## EXERCISE AIM
The listing should be printed again without a single change.
———
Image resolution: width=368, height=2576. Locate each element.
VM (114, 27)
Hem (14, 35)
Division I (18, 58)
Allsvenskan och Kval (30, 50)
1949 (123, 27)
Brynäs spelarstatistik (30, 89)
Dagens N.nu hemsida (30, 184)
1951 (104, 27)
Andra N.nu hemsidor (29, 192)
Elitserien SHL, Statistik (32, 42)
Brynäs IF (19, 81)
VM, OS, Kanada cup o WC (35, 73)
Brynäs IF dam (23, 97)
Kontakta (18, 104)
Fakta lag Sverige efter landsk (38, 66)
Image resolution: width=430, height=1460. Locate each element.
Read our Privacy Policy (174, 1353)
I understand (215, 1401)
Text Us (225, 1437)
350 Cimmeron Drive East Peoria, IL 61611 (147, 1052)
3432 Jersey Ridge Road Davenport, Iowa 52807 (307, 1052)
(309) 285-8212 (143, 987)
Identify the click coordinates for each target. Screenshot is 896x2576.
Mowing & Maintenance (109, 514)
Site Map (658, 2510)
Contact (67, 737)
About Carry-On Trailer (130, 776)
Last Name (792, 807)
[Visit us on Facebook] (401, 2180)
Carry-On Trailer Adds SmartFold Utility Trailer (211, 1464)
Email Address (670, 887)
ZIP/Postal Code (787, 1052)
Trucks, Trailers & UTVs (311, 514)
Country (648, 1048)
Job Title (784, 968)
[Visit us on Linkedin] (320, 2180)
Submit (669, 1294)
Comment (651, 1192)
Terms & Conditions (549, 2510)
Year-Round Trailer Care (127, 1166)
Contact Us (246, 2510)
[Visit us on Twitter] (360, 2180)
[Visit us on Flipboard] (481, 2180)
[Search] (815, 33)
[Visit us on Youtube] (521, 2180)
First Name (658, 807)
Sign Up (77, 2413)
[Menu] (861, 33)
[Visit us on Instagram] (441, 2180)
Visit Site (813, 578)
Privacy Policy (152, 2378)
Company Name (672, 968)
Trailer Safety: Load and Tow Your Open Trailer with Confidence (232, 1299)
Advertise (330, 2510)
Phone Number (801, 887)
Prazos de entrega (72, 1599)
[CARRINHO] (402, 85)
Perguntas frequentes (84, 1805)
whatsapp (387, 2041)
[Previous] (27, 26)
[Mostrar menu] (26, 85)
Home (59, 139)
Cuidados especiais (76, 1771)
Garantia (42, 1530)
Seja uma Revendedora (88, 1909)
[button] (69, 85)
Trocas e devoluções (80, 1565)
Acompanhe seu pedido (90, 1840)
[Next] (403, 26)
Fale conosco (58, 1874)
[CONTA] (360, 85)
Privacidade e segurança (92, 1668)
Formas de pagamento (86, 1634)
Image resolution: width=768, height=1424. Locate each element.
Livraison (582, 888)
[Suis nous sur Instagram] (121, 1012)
———
## YOUR RESPONSE
Image resolution: width=368, height=2576. Locate each element.
VM (114, 27)
Hem (14, 35)
Division I (18, 58)
Allsvenskan och Kval (30, 50)
1949 (123, 27)
Brynäs spelarstatistik (30, 89)
Dagens N.nu hemsida (30, 184)
1951 (104, 27)
Andra N.nu hemsidor (29, 192)
Elitserien SHL, Statistik (32, 42)
Brynäs IF (19, 81)
VM, OS, Kanada cup o WC (35, 73)
Brynäs IF dam (23, 97)
Kontakta (18, 104)
Fakta lag Sverige efter landsk (38, 66)
Image resolution: width=430, height=1460. Locate each element.
Read our Privacy Policy (174, 1353)
I understand (215, 1401)
Text Us (225, 1437)
350 Cimmeron Drive East Peoria, IL 61611 (147, 1052)
3432 Jersey Ridge Road Davenport, Iowa 52807 (307, 1052)
(309) 285-8212 (143, 987)
Identify the click coordinates for each target. Screenshot is 896x2576.
Mowing & Maintenance (109, 514)
Site Map (658, 2510)
Contact (67, 737)
About Carry-On Trailer (130, 776)
Last Name (792, 807)
[Visit us on Facebook] (401, 2180)
Carry-On Trailer Adds SmartFold Utility Trailer (211, 1464)
Email Address (670, 887)
ZIP/Postal Code (787, 1052)
Trucks, Trailers & UTVs (311, 514)
Country (648, 1048)
Job Title (784, 968)
[Visit us on Linkedin] (320, 2180)
Submit (669, 1294)
Comment (651, 1192)
Terms & Conditions (549, 2510)
Year-Round Trailer Care (127, 1166)
Contact Us (246, 2510)
[Visit us on Twitter] (360, 2180)
[Visit us on Flipboard] (481, 2180)
[Search] (815, 33)
[Visit us on Youtube] (521, 2180)
First Name (658, 807)
Sign Up (77, 2413)
[Menu] (861, 33)
[Visit us on Instagram] (441, 2180)
Visit Site (813, 578)
Privacy Policy (152, 2378)
Company Name (672, 968)
Trailer Safety: Load and Tow Your Open Trailer with Confidence (232, 1299)
Advertise (330, 2510)
Phone Number (801, 887)
Prazos de entrega (72, 1599)
[CARRINHO] (402, 85)
Perguntas frequentes (84, 1805)
whatsapp (387, 2041)
[Previous] (27, 26)
[Mostrar menu] (26, 85)
Home (59, 139)
Cuidados especiais (76, 1771)
Garantia (42, 1530)
Seja uma Revendedora (88, 1909)
[button] (69, 85)
Trocas e devoluções (80, 1565)
Acompanhe seu pedido (90, 1840)
[Next] (403, 26)
Fale conosco (58, 1874)
[CONTA] (360, 85)
Privacidade e segurança (92, 1668)
Formas de pagamento (86, 1634)
Image resolution: width=768, height=1424. Locate each element.
Livraison (582, 888)
[Suis nous sur Instagram] (121, 1012)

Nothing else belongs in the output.